In the wake of Jack Ma’s announcement that he “is very interested” in Yahoo! Inc. (YHOO), many critics pointed out that Alibaba’s (OTC:ALBCF) acquisition of the multi-billion dollar organization could face regulatory hurdles from the U.S. government because Yahoo’s crucial role in online communication would jeopardize the privacy of millions of U.S. internet users.
A fellow Seeking Alpha contributor, Mr. George Gutowski, pointed out out that such an acquisition would create Silicon Valley layoffs and disrupt Yahoo’s financial news portal. However, the allegations are magnified out of scope, and I believe that Alibaba’s acquisition of Yahoo could be a win-win situation for both China and the U.S.
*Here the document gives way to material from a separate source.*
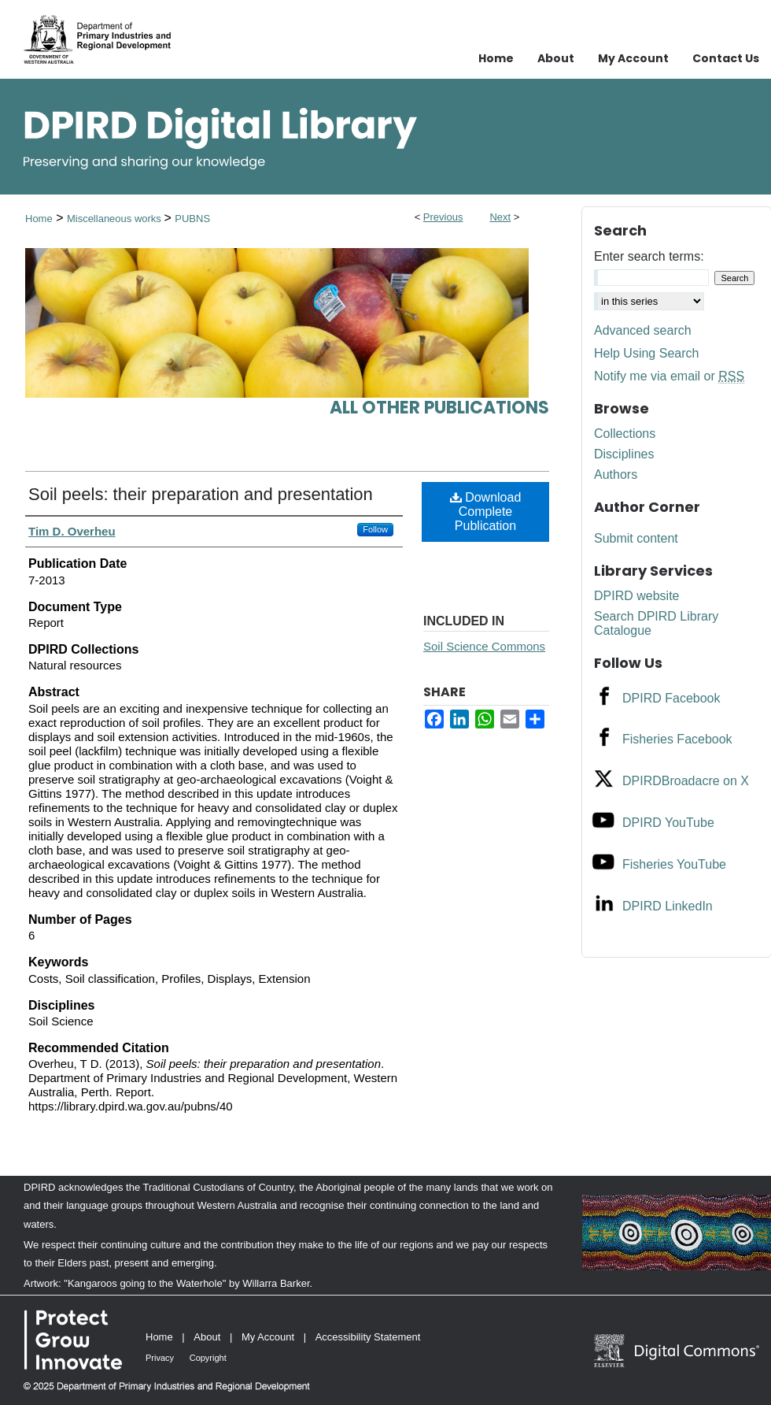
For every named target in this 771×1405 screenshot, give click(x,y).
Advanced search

Many critics compare Alibaba’s bid for Yahoo to Huawei’s bid for 3Com in 2008, and such a comparison is highly inaccurate. Huawei Technologies is the largest networking and telecommunication company in China and provides equipment for government, military, and civilian use. In addition, Huawei’s CEO, Ren Zhengfei, spent most of his career as a military technologist in the Chinese People’s Liberation Army until his retirement in 1982. Ren’s ties to the Chinese military, coupled with his company’s expertise in telecommunication and networking equipment could jeopardize the national security of the United States.
Alibaba is not Huawei. The company is a privately-owned, China-based company that specializes in C2C and B2C e-commerce, and operates the Yahoo! China web portal. It also operates Alipay, a third-party online payment platform which is similar to PayPal. Unlike Huawei’s Ren, Ma was never in the military. Ma graduated Hangzhou Teacher’s College with a degree in English and later developed an interest in website development. Alibaba was founded after Ma spent several years as the head of China International Electronic Commerce Center, a department under the Ministry of Foreign Trade and Economic Cooperation. The Ministry of Foreign Trade and Economic Cooperation has no ties to the military or the foreign intelligence agencies, because its main objective is to formulate policies on foreign trade, FDI, consumer protection, and market competition.
While I agree that information on millions of internet users in the U.S. would be under Alibaba’s control, I would also note that Alibaba is currently facilitating global e-commerce transactions for 69 million users from 240 countries. Alibaba has a positive record of respecting the privacy of its user base and I believe that it would do the same to the Yahoo users, should the company acquire Yahoo. Unlike Gutowski, who believes that Alibaba’s acquisition of Yahoo would exacerbate the current 9% unemployment rate in the U.S., I believe that Alibaba would not only retain but also increase Yahoo’s current headcounts.
The acquisition of Yahoo will instantly give Alibaba a foothold in the U.S. online advertising and e-commerce market. To capitalize on the opportunity, Alibaba is likely to retain Yahoo’s current headcounts because U.S. engineers are more innovative, creative, and experienced than their Chinese counterparts. The Chinese engineers that Alibaba have are educated on a system that emphasizes memorization and theory while the U.S. engineers can contribute to the innovation and creativity to Yahoo based on their professional and academic experience. The U.S. education system encourages innovative thinking among its students, as provided by universities such as Stanford and Caltech. Yahoo’s location within the heart of Silicon Valley allows Alibaba to recruit talents in the region as it expands its online advertising and e-commerce footprints in the U.S.
Finally, a better analogy of the Alibaba-Yahoo bid would be the Lenovo (OTCPK:LNVGF)-IBM (IBM) PC bid, in which a Chinese cross-border investment of a U.S. firm not only saved an ailing U.S. brand (The Thinkpad) but also thousands of U.S. jobs. Alibaba’s acquisition of Yahoo could potentially revive an ailing company that is losing its edge in both online advertising and e-commerce, and create much needed jobs amidst an environment of high unemployment. The success of this cross-border transaction will likely encourage more foreign direct investments from China, which in turn could spur additional job creation. In the end, the Chinese will have the opportunity to build their operations on a global platform, while the U.S. gets much needed FDI- which are better than buying Treasury bonds.